Bar Counsel Notes: Prospective Clients


In a child support matter, the father calls a new law firm complaining that his current lawyer is not working to his satisfaction. Father is interested in hiring a new lawyer to take over his child support case. A firm support staff member talks to him, runs his name in the firm's conflict check system and discovers that a firm lawyer is now representing the mother in that same case. That lawyer instructs the assistant to call father back and tell him the firm must decline representation of him. Must that lawyer now disclose the father's call and contact with that firm to his current attorney, the opposing counsel?


No. The father's call and contact with the lawyer's firm renders him a "prospective client" under new M.R. Prof. Conduct 1.18. As a prospective client, under Rule 1.18(b) his contact and comments with the firm must be kept confidential. Furthermore, it is critical that such initial preliminary firm contacts and discussion with prospective clients be kept to the minimum to discern only the necessary conflict information. Otherwise, if substantive information is obtained from a prospective client that the firm declines to accept for representation, Rule 1.18(c) may require withdrawal from representation of all current related conflicted clients.

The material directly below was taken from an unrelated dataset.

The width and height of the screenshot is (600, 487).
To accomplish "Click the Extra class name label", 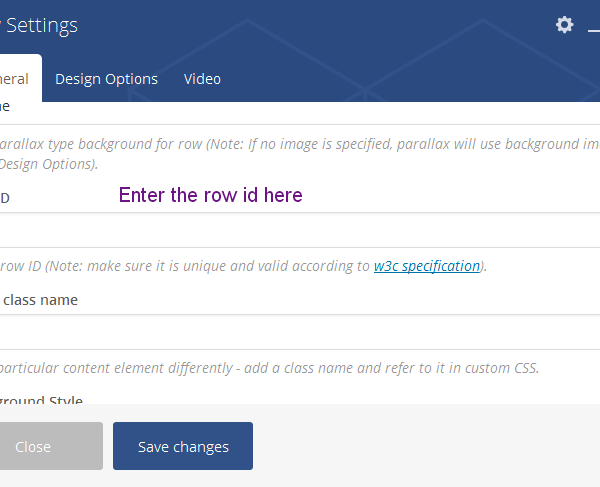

*Disclaimer: The Informal Ethics Advisory Notes from Bar Counsel are intended as outreach by the office of Bar Counsel for the use and benefit of the Maine bar. These scenarios are drawn from actual telephone calls received by the attorneys in the office of Bar Counsel in the course of providing informal advice on the Code of Professional Responsibility, known as Bar Counsel's "Ethics Hotline." The particular advice in each case is limited with reference to the particular factual situation related by the inquiring attorney who must be inquiring about his or her own conduct or the conduct of a member of his or her firm. We do not provide any advice to one attorney about the conduct of another attorney unless they are members of the same law firm. In the telephone opinions, we usually explore and discuss additional factual variables. However, I have attempted to pare down these factual scenarios to make the email newsletter more readable and useful in a general sense. Obviously, that creates the risk that slight variations on the facts, to a learned reader, may give rise to a different analysis and conclusion.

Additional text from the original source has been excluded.